Why small businesses get targeted
Small businesses often have valuable customer, employee, financial, and operational data, but fewer dedicated security resources. Attackers look for easy entry points: reused passwords, weak email protection, exposed remote access, unmanaged devices, and staff who have never been trained on phishing.
The goal is not to become perfect overnight. The goal is to reduce the easiest paths into the business first.
Step 1: Turn on MFA everywhere
Require multi-factor authentication for email, cloud apps, remote access, banking, accounting, admin panels, and password managers. Prioritize administrator accounts and accounts that can access sensitive customer or business data.
Avoid SMS where possible for privileged accounts. Use authenticator apps, hardware keys, or platform passkeys when available.
Step 2: Lock down administrator access
Identify every account with administrator rights. Remove admin rights that are not needed. Separate daily user accounts from admin accounts.
Review admin access monthly and immediately after employee departures, vendor changes, or suspected compromise.
Step 3: Protect email
Enable spam and phishing filtering, external sender banners, safe links or URL rewriting where available, attachment scanning, DMARC/SPF/DKIM alignment, and mailbox forwarding rule monitoring.
Most small business incidents start with email. A basic email security baseline is one of the highest return security investments.
Step 4: Secure devices
Require screen locks, disk encryption, endpoint protection, automatic patching, and remote wipe capability.

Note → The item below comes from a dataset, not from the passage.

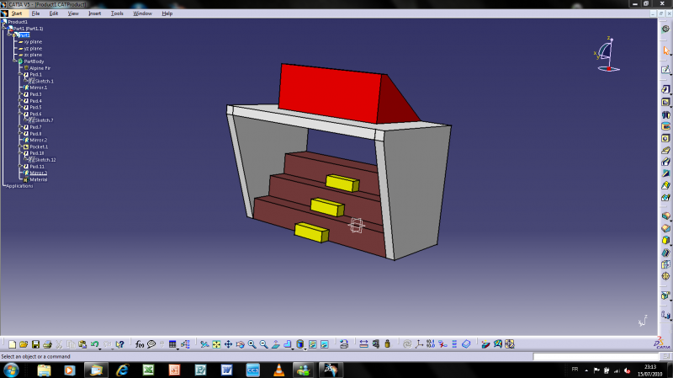
Task: Open Internet Explorer from the taskbar
Action: click(x=123, y=370)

Maintain a simple asset list of laptops, desktops, mobile devices, and critical network equipment.
Do not allow unknown personal devices to access sensitive business systems without basic controls.
Step 5: Back up critical data
Identify what data would stop the business if lost: billing data, customer files, scheduling, financial records, contracts, policies, and operational documents.
Use the 3-2-1 mindset: multiple copies, more than one storage location, and at least one copy that is protected from ransomware. Test restores, not just backups.
Step 6: Train people using real examples
Security training should be short, practical, and repeated. Use examples employees actually see: fake invoices, benefits emails, password reset prompts, and vendor payment changes.
Reward reporting. Do not shame employees for reporting a suspicious click quickly. Fast reporting reduces damage.
30-day action plan
Week 1: inventory accounts and devices. Week 2: enable MFA and review admin rights. Week 3: improve email protection and backup settings. Week 4: run a phishing tabletop and document next steps.